■ **Exercise requirements**:
Rewrite every one of the records below with "Identify" replaced by "Find" and all other text kept the same. Leave out the pictures.
:: Available data ::
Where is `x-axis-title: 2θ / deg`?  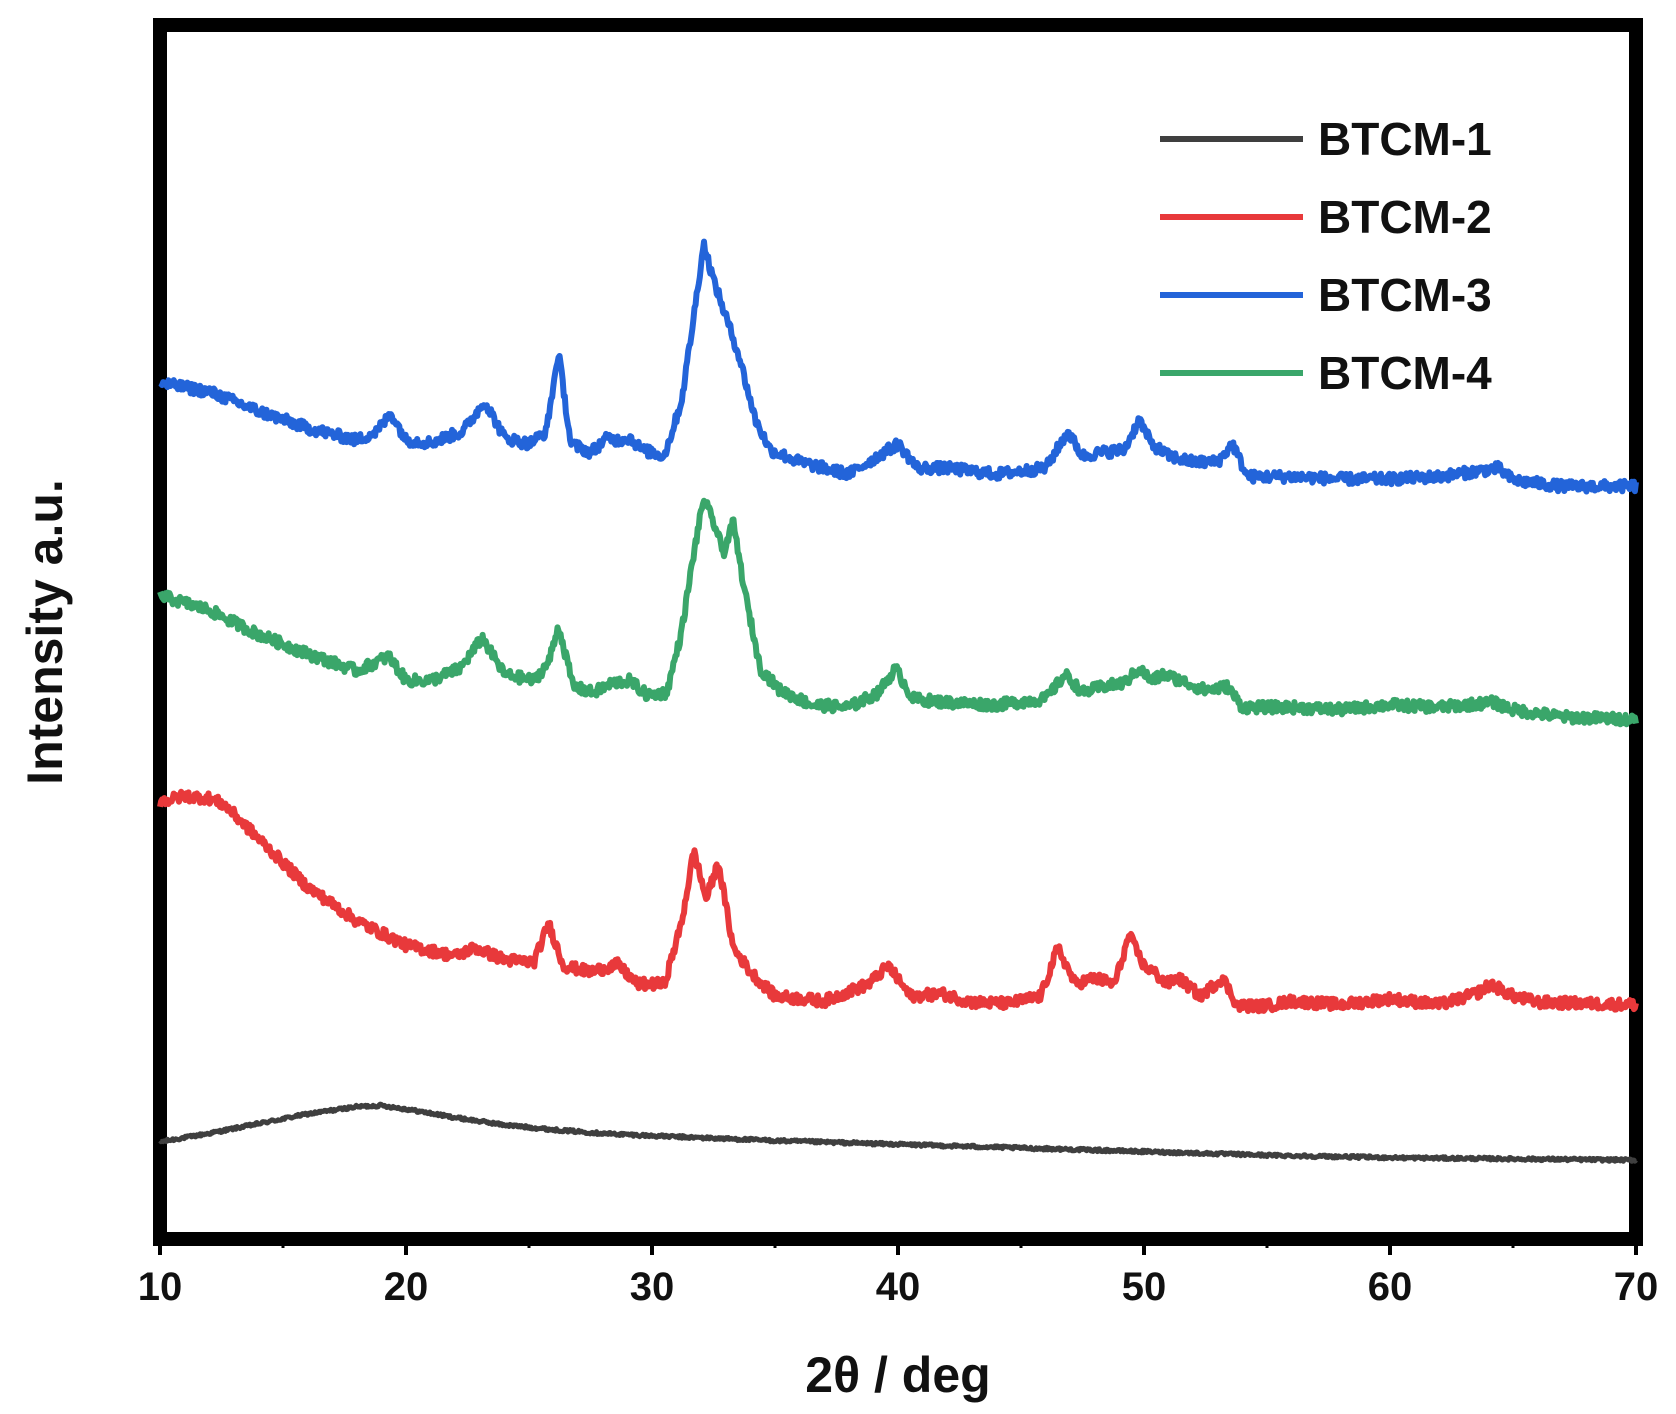
x-axis-title: 2θ / deg is located at coordinates (898, 1375).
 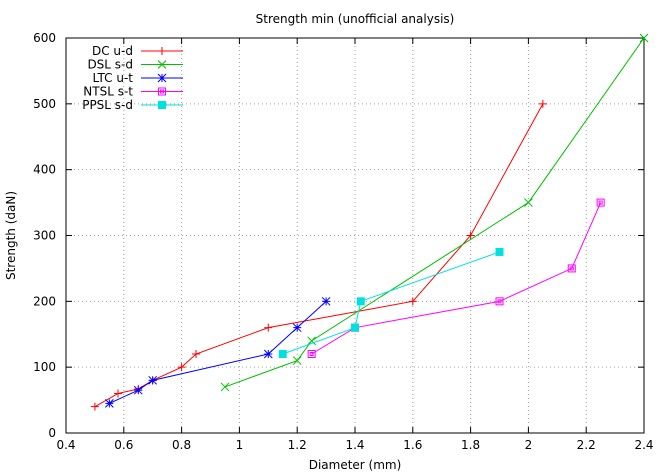 I want to click on y-tick-label: 300, so click(x=44, y=236).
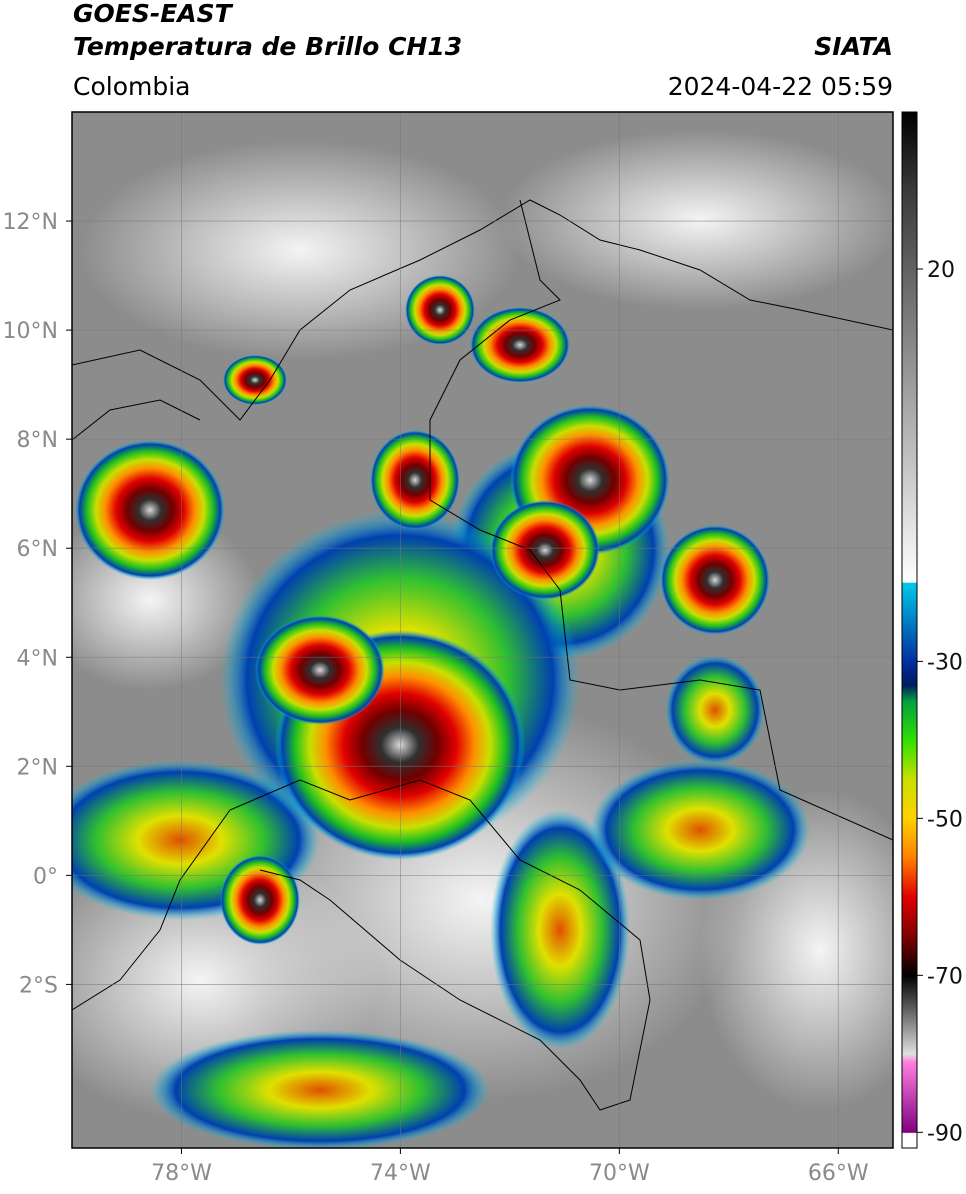  What do you see at coordinates (38, 768) in the screenshot?
I see `y-tick-label: 2°N` at bounding box center [38, 768].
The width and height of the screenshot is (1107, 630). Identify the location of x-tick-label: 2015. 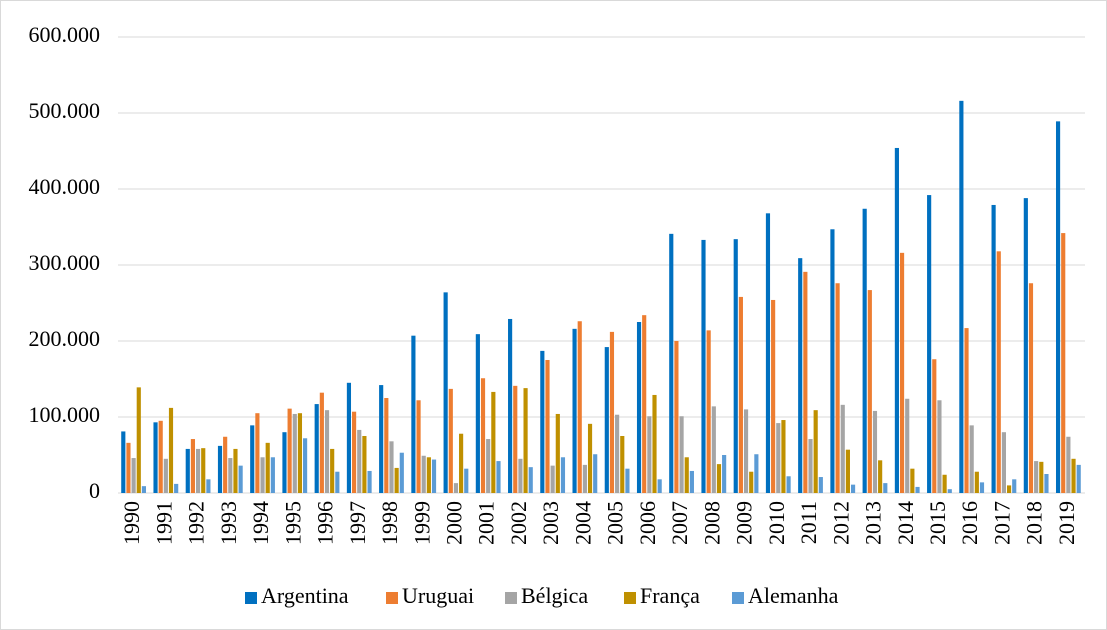
(938, 523).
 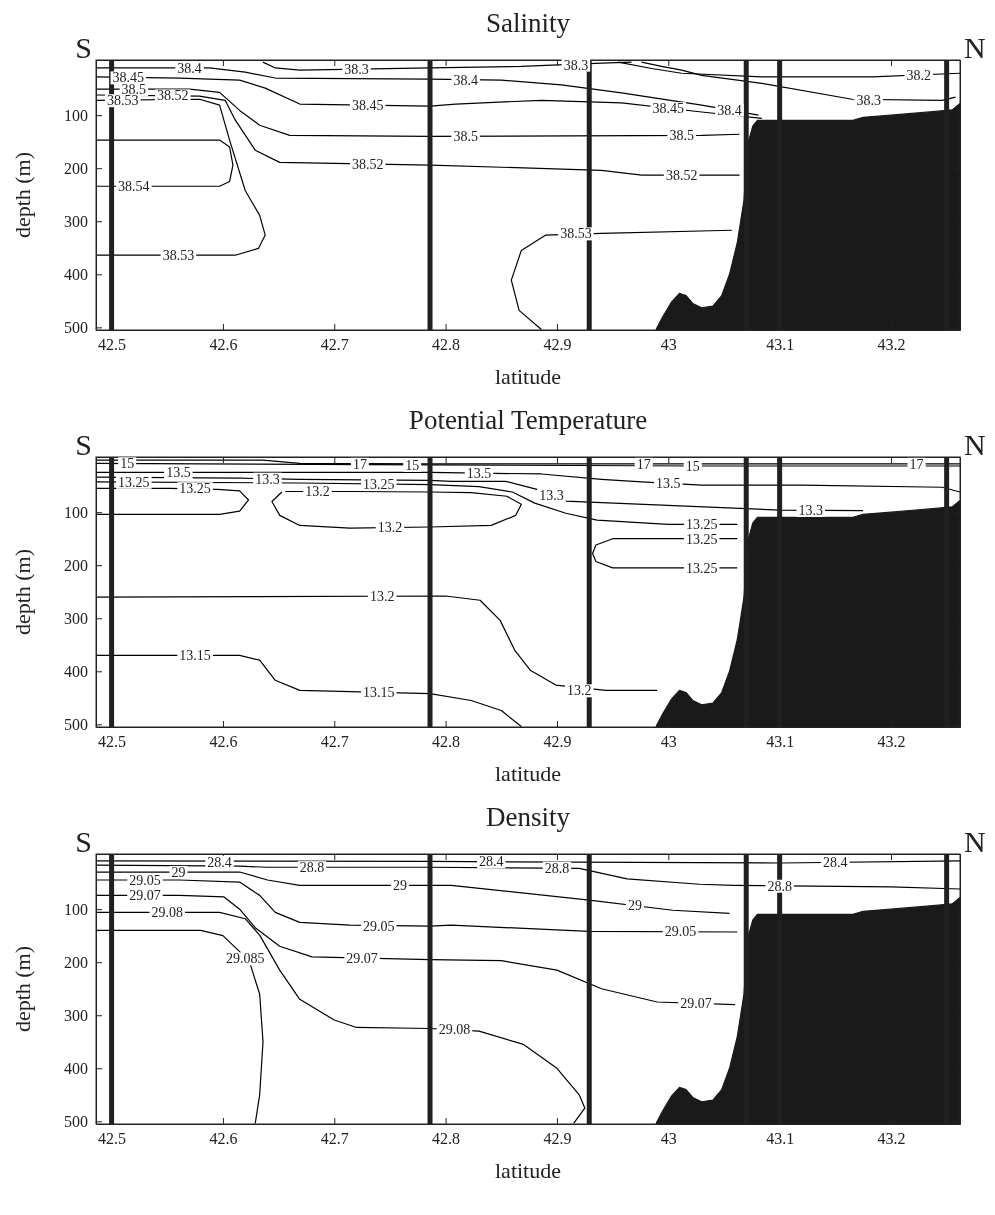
:::
■ **Output for this task**:
Where is `x-axis-title: 2θ / deg`?  
x-axis-title: 2θ / deg is located at coordinates (898, 1375).
  I want to click on y-tick-label: 300, so click(x=44, y=236).
  What do you see at coordinates (38, 768) in the screenshot?
I see `y-tick-label: 2°N` at bounding box center [38, 768].
The width and height of the screenshot is (1107, 630). Find the location of x-tick-label: 2015. 
(938, 523).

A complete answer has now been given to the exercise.